Stored data entries:
***

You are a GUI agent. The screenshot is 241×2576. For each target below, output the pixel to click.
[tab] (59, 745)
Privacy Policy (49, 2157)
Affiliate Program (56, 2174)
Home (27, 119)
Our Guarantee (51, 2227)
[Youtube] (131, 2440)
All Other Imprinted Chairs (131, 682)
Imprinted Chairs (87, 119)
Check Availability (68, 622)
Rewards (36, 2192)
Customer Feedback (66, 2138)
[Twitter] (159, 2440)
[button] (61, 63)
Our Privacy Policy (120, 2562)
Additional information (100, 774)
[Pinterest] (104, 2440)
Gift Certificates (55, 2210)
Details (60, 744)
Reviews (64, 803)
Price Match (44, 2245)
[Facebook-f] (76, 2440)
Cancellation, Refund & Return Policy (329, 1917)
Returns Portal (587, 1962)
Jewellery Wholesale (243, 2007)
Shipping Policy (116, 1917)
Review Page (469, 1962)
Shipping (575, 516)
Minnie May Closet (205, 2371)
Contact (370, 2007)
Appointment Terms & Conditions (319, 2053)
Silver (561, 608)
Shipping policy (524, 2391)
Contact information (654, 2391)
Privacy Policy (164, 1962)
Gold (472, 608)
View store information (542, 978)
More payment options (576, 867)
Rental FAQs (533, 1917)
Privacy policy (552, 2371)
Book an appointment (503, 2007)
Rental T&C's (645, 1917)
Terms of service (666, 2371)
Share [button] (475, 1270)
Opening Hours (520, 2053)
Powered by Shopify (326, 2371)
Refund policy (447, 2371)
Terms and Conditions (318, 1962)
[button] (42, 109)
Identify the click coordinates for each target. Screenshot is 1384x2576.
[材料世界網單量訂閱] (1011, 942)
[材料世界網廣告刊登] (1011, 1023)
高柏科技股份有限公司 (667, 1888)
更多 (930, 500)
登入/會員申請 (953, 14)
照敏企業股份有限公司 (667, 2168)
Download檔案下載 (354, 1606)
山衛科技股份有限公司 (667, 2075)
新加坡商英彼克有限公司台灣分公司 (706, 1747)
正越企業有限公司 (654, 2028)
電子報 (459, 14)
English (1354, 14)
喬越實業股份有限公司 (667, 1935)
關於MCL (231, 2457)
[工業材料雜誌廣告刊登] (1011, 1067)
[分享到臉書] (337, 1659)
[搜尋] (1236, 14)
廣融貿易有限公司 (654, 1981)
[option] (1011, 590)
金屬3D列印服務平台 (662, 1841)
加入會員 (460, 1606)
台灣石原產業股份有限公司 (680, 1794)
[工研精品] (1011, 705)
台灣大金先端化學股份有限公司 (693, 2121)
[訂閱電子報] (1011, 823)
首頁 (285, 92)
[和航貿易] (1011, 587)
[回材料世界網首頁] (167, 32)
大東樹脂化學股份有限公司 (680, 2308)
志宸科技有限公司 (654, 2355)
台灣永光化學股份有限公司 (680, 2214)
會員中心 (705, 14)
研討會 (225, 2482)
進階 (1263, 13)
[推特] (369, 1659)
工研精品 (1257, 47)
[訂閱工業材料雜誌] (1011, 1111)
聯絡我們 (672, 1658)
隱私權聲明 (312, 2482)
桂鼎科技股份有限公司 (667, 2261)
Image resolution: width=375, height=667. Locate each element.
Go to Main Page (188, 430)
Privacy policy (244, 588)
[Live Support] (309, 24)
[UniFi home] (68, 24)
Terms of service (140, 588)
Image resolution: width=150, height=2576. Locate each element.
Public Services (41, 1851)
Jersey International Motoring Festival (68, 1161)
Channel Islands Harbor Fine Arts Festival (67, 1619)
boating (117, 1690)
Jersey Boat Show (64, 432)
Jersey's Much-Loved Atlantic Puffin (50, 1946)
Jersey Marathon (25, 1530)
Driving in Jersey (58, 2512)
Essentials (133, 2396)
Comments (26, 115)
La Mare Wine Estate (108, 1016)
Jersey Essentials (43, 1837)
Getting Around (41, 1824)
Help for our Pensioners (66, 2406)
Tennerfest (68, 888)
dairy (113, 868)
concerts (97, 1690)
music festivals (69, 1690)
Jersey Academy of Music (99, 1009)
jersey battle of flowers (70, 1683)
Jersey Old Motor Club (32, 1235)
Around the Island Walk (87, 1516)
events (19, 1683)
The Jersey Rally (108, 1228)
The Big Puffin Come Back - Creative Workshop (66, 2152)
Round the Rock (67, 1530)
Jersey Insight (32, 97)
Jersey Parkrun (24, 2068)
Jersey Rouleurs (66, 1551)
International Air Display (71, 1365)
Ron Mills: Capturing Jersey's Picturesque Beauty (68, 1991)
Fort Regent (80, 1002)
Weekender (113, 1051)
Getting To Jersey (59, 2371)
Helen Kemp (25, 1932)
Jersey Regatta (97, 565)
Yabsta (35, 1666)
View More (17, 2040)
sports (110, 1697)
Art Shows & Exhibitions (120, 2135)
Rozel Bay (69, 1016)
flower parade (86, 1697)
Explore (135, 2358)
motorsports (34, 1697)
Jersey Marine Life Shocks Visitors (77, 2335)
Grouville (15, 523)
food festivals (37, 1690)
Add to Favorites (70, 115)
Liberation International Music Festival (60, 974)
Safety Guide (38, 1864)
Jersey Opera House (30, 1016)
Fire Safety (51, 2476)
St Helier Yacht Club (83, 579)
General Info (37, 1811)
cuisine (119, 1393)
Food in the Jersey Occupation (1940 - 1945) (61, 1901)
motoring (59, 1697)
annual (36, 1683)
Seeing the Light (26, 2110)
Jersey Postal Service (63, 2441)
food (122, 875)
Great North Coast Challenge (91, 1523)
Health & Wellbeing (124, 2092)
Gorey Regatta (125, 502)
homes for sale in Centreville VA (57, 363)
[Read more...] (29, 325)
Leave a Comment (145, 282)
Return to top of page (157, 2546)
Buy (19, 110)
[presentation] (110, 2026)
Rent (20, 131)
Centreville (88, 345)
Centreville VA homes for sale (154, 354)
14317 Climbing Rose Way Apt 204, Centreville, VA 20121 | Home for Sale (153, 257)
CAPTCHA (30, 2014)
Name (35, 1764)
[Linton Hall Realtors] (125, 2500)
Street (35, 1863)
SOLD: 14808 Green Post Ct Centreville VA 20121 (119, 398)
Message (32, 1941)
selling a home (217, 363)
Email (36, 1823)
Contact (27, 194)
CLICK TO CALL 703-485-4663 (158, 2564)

***

Required action:
Above are lines of data; count those that hold "resolution" and answer with the number only.

Your response:
2